The government should be looking at alternatives. I wouldn’t mind betting that the root cause of over half of NHS staff reporting to the Healthcare Commission that they didn’t think patient care was a priority where they worked is constantly shifting government priorities, targets and micromanagement. More of the same – in whatever guise – will not do.
Instead of polyclinics, Prof Roland calls for incentivising continuity of care; reducing financial incentives for hospitals to admit patients as emergencies; and developing new approaches to commissioning care – such as involving hospital specialists in joint commissioning with GPs – to integrate care for those with chronic conditions and complex co-morbidities.
This sounds sensible; and there are tools in the box to follow it through. Practice-based commissioning is one option.
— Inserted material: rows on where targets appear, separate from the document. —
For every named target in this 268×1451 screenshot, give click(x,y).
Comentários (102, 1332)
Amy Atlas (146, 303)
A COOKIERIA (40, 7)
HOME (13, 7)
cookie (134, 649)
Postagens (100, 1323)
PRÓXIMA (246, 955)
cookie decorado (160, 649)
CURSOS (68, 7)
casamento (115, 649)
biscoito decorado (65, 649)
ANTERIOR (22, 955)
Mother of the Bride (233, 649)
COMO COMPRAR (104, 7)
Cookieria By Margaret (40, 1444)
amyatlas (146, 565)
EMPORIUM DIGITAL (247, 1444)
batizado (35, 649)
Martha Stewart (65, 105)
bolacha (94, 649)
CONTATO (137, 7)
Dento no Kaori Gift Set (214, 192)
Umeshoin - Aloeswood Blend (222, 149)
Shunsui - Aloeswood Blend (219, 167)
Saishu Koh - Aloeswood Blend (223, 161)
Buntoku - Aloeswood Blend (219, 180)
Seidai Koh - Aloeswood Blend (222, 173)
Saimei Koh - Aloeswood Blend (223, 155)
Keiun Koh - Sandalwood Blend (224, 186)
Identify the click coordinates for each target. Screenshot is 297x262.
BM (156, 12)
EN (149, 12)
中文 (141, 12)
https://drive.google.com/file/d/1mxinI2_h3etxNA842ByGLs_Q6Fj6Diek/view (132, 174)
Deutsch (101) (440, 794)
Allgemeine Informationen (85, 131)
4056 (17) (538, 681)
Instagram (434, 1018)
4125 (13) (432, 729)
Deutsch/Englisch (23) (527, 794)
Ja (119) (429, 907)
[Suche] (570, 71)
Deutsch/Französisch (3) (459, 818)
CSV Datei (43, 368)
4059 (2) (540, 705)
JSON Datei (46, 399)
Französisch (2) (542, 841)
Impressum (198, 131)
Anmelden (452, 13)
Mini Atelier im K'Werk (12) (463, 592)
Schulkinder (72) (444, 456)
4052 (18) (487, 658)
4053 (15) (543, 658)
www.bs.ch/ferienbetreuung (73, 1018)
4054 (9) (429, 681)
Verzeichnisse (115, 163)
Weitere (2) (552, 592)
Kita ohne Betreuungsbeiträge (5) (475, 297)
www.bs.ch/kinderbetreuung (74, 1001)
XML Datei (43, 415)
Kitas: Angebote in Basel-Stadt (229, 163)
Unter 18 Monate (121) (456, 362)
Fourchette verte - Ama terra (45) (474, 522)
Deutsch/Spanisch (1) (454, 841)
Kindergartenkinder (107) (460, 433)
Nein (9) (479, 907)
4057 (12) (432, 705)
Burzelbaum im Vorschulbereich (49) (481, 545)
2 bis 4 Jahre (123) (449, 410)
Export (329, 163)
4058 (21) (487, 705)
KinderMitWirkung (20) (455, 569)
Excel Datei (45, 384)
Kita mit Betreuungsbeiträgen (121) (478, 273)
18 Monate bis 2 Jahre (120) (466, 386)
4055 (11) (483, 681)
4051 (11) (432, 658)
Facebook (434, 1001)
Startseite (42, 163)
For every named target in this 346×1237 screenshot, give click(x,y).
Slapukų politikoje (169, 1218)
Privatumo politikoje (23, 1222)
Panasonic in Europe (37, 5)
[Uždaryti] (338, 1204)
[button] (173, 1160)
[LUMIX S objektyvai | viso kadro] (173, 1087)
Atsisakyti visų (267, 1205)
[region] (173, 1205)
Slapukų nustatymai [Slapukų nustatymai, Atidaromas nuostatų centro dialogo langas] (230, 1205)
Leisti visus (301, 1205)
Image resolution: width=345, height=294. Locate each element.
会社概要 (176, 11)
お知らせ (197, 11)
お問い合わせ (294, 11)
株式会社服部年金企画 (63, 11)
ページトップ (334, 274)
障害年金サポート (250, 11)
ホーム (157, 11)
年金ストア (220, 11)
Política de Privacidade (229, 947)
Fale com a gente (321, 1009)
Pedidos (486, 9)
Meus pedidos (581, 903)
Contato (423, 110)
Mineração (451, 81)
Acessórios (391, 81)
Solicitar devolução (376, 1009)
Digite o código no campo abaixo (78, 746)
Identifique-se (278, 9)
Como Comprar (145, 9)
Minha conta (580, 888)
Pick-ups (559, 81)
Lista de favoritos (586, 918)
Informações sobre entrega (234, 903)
And why, for example, is the government not considering the quite frankly very sensible proposals made by the Royal College of General Practitioners in its roadmap document published earlier this year that, incidentally, has the support of its members, the BMA and NHS Alliance? Instead of the central imposition of polyclinics, it calls for a federated model; with GPs leading the strategic and organisational development of collaborative groupings or federations, that would work together to expand and integrate primary health teams – including diagnostics and mental health – and organise efficient pathways to acute care.
Through such a mechanism we could envisage, in the long-run, choice for patients between such federations, with individual capitation budgets following them, and all the benefits of a much closer link between the individual patient and health professionals – a policy also being flirted with in Sweden.
It’s interesting that one of the most effective health systems in the world, Kaiser Permanente in California, lives and breathes such a model and has at the core of its culture a recognition that its well-being comes from the well-being of its members/patients.